Chemical structure of Danoprevir

Danoprevir is an investigational antiviral drug that was developed for the treatment of hepatitis C virus (HCV) infection. It is a protease inhibitor that targets the NS3/4A serine protease, an enzyme essential for the replication of the hepatitis C virus.

Mechanism of Action[edit | edit source]

Danoprevir works by inhibiting the NS3/4A serine protease, which is a critical enzyme in the HCV replication cycle. By blocking this enzyme, danoprevir prevents the virus from processing its polyprotein into functional viral proteins, thereby halting viral replication.

Clinical Development[edit | edit source]

Danoprevir was developed by Genentech, a member of the Roche Group. It has been studied in combination with other antiviral agents, including pegylated interferon and ribavirin, as part of a direct-acting antiviral (DAA) regimen for the treatment of chronic hepatitis C.

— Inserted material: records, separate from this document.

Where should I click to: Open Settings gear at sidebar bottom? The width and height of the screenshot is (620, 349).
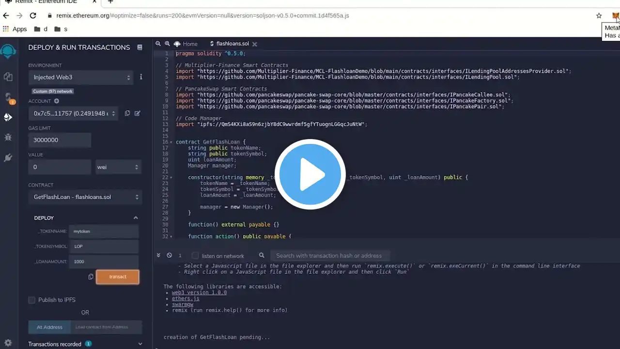pyautogui.click(x=8, y=342)
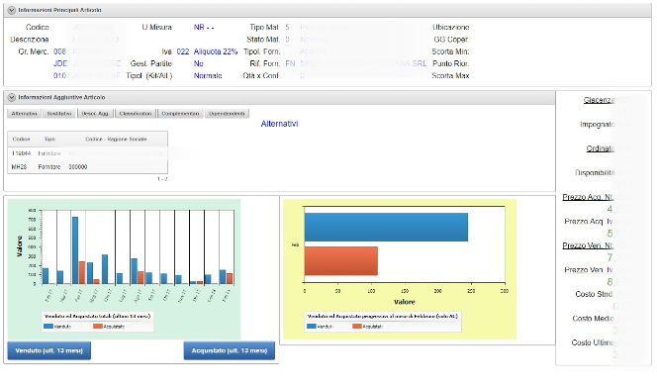Image resolution: width=657 pixels, height=385 pixels.
Task: Collapse Informazioni Aggiuntive Articolo section
Action: point(12,97)
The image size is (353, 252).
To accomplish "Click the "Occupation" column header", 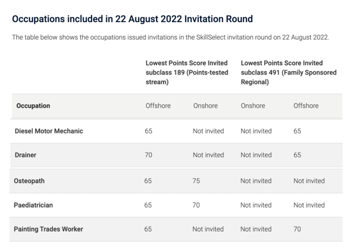I will (33, 106).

Clinical Trials[edit | edit source]

Danoprevir has undergone several phases of clinical trials to evaluate its safety, efficacy, and pharmacokinetics. Early trials demonstrated that danoprevir, in combination with other DAAs, could achieve high rates of sustained virologic response (SVR) in patients with HCV genotype 1 infection.

Side Effects[edit | edit source]

The most common side effects observed in clinical trials of danoprevir include fatigue, headache, nausea, and diarrhea. As with other protease inhibitors, there is a potential for drug-drug interactions, and caution is advised when co-administering danoprevir with other medications.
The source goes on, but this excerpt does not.